Si vous cherchez seulement la définition du premier des deux termes, elle est détaillée ici : le setting, c'est quoi. Cette page traite du couple, et de ce qui se passe entre les deux.
Setting vs closing : ce qui change d'un métier à l'autre
Les deux rôles vendent la même offre au même client. Presque tout le reste diffère.
| Setting | Closing | |
|---|---|---|
| Commence | Avec un inconnu | Avec quelqu'un qui a accepté d'en parler |
| Se termine | Rendez-vous pris, brief transmis | Signature, ou refus argumenté |
| Mode de travail | Écrit, asynchrone, des dizaines de conversations ouvertes | Oral, en direct, une conversation à la fois |
| Compétence centrale | Repérer le bon moment, écrire court, trier vite | Écouter, reformuler, tenir un silence, demander la décision |
| Ce qu'il ne fait pas | Présenter l'offre, donner un prix, traiter une objection | Chercher des prospects, relancer des inconnus |
| Se mesure sur | Taux de réponse, rendez-vous tenus par semaine | Taux de signature, panier moyen, durée du cycle |
| Échec typique | Des rendez-vous qui ne se présentent pas | Des « je réfléchis » qui ne rappellent jamais |
La ligne la plus importante du tableau est l'avant-dernière. Un setter jugé sur les rendez-vous pris en prendra beaucoup, et n'importe lesquels. Jugé sur les rendez-vous tenus, il qualifie. Le choix de l'indicateur décide du comportement.
Pourquoi séparer les deux
Trois raisons, par ordre d'importance.
Les deux rythmes ne cohabitent pas
La prospection demande de la régularité : un peu chaque jour, sans exception. Le closing arrive par vagues. La semaine où trois propositions sont en cours, personne ne prospecte. Un mois plus tard, l’agenda est vide.

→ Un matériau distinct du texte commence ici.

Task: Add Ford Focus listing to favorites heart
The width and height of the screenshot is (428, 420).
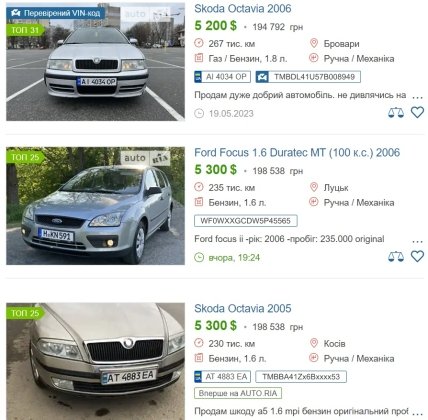Action: pyautogui.click(x=417, y=256)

Tout commercial qui fait les deux connaît ce cycle en dents de scie.
L’heure du closer coûte cher
Un closer correct coûte 50 000 à 80 000 € par an, plus le variable. Chaque heure qu’il passe à trier des profils ou à relancer des inconnus est une heure payée au prix fort pour un travail qui ne le demande pas.

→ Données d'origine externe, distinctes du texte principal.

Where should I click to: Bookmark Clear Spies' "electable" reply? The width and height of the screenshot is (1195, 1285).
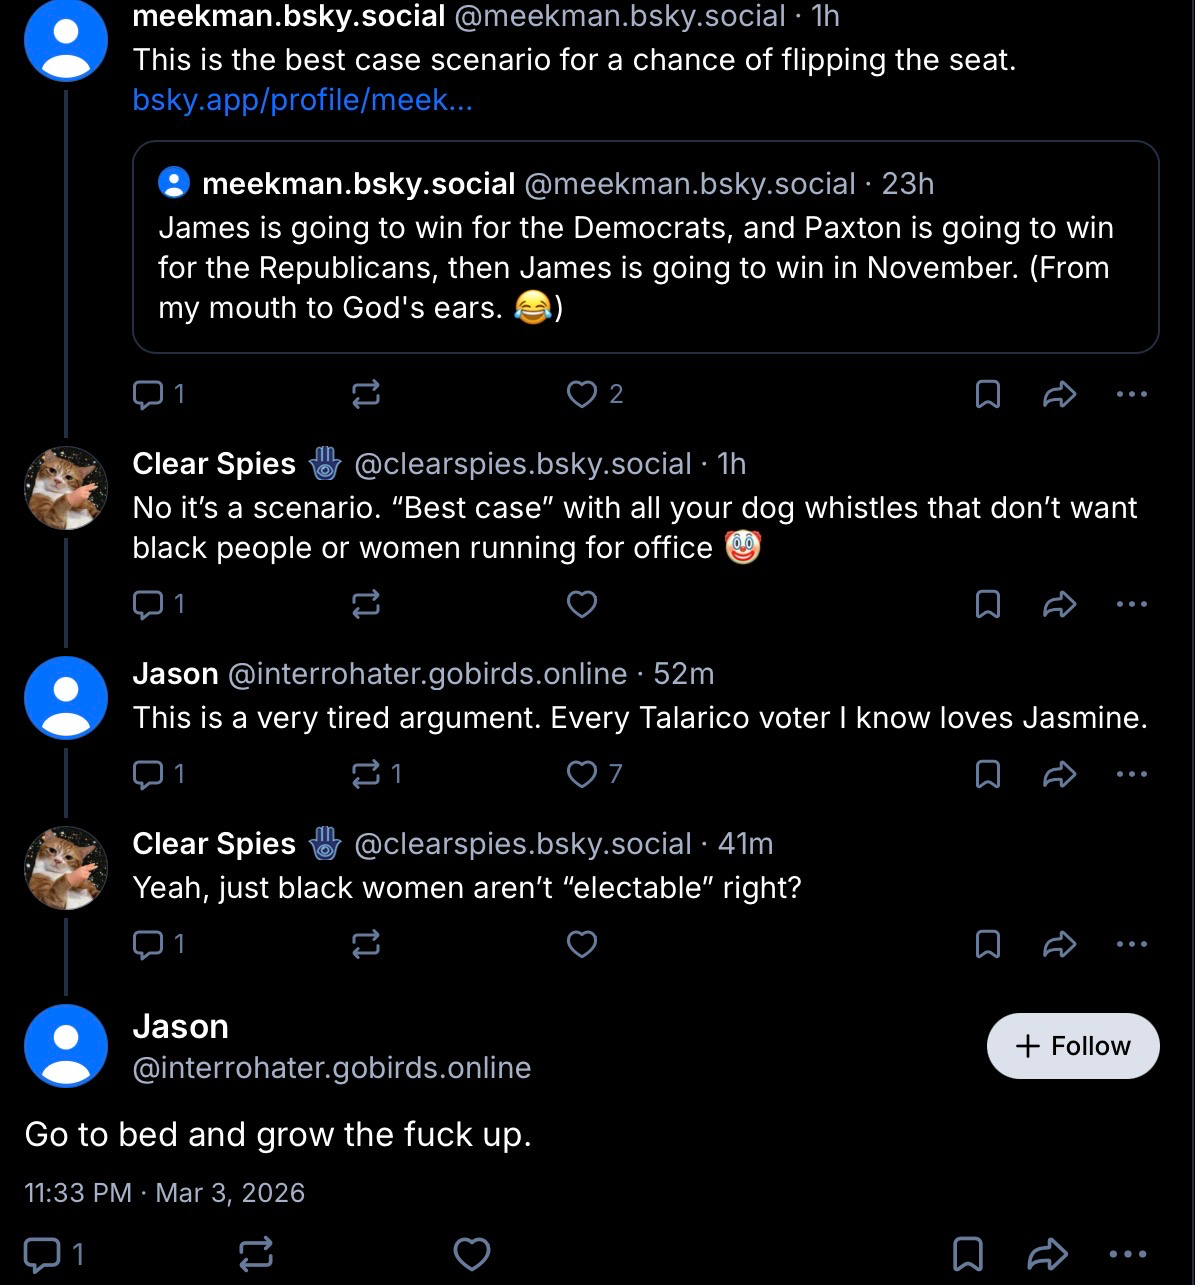(x=987, y=944)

Ce ne sont pas les mêmes tempéraments
Le bon setter est méthodique, supporte le silence de 70 % des gens et ne le prend pas pour lui. Le bon closer aime le direct et la tension d’une décision. On trouve rarement les deux chez la même personne, et presque jamais au même niveau.
Le passage de relais : là où le modèle casse
Quand un binôme setter closer ne fonctionne pas, le problème est rarement chez l'un ou chez l'autre. Il est entre les deux. On retrouve toujours les mêmes quatre causes.

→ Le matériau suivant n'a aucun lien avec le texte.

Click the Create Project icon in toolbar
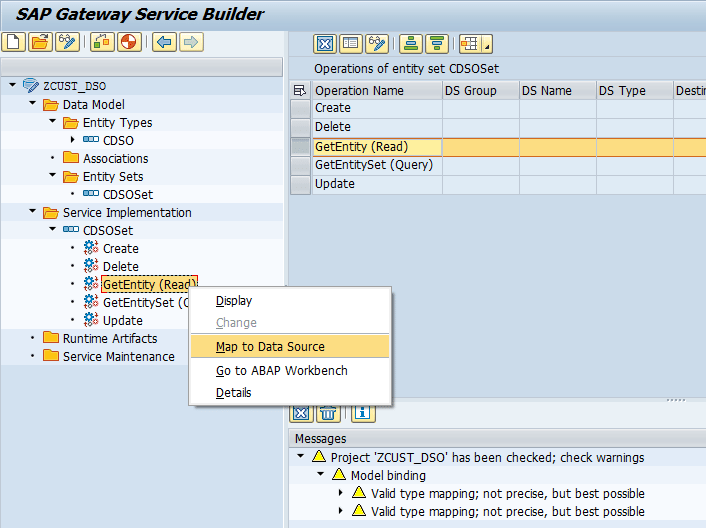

- Aucune définition écrite du rendez-vous qualifié. Le setter pense avoir livré, le closer pense avoir perdu une heure. Les deux ont raison selon leur propre critère. La définition doit tenir en quatre lignes et être signée par les deux avant le premier message.
- Un brief absent ou trop long. Le closer a besoin de trois choses : pourquoi cette personne a été contactée, ce qu'elle a dit avec ses mots, et ce qu'elle attend de l'appel. Trente secondes de lecture. Un historique de conversation copié-collé ne sera pas lu.
- Un setter qui en dit trop. Par envie de bien faire, il répond à la question du prix ou décrit l'offre. Le prospect arrive avec une idée arrêtée, souvent fausse, et le closer passe la moitié de l'appel à la défaire.
- Aucun retour du closer vers le setter. Sans savoir quels rendez-vous ont signé, le setter ne peut pas ajuster son ciblage. Dix minutes par semaine suffisent : lesquels étaient bons, lesquels non, et pourquoi.
Le dernier point est celui qu'on néglige le plus, et celui qui rapporte le plus. Un setter qui apprend que les directeurs commerciaux signent et que les responsables marketing ne signent jamais change sa liste dès le lundi suivant.
Quand il ne faut pas séparer
Le modèle a un coût de coordination. Il ne se justifie pas partout.
- Offre pas encore validée. Tant que vous n'avez pas signé cinq à dix clients vous-même, faites tout. C'est en prospectant qu'on apprend à qui l'offre parle, et ce savoir ne se délègue pas.
- Petit panier. Sous 2 000 € de valeur client, deux personnes sur chaque vente mangent la marge.
- Vente en un seul échange. Si le prospect décide dans la conversation où il vous découvre, il n'y a rien à passer à personne.
Trois façons de l'organiser dans une PME B2B
Le dirigeant close, le setting est délégué
La configuration la plus courante, et celle qu’on recommande en premier. Le dirigeant est le meilleur closer de sa propre offre : il connaît le métier, il peut engager l’entreprise. Ce qui lui manque, c’est une heure par jour pour prospecter. C’est cette heure qu’on sort.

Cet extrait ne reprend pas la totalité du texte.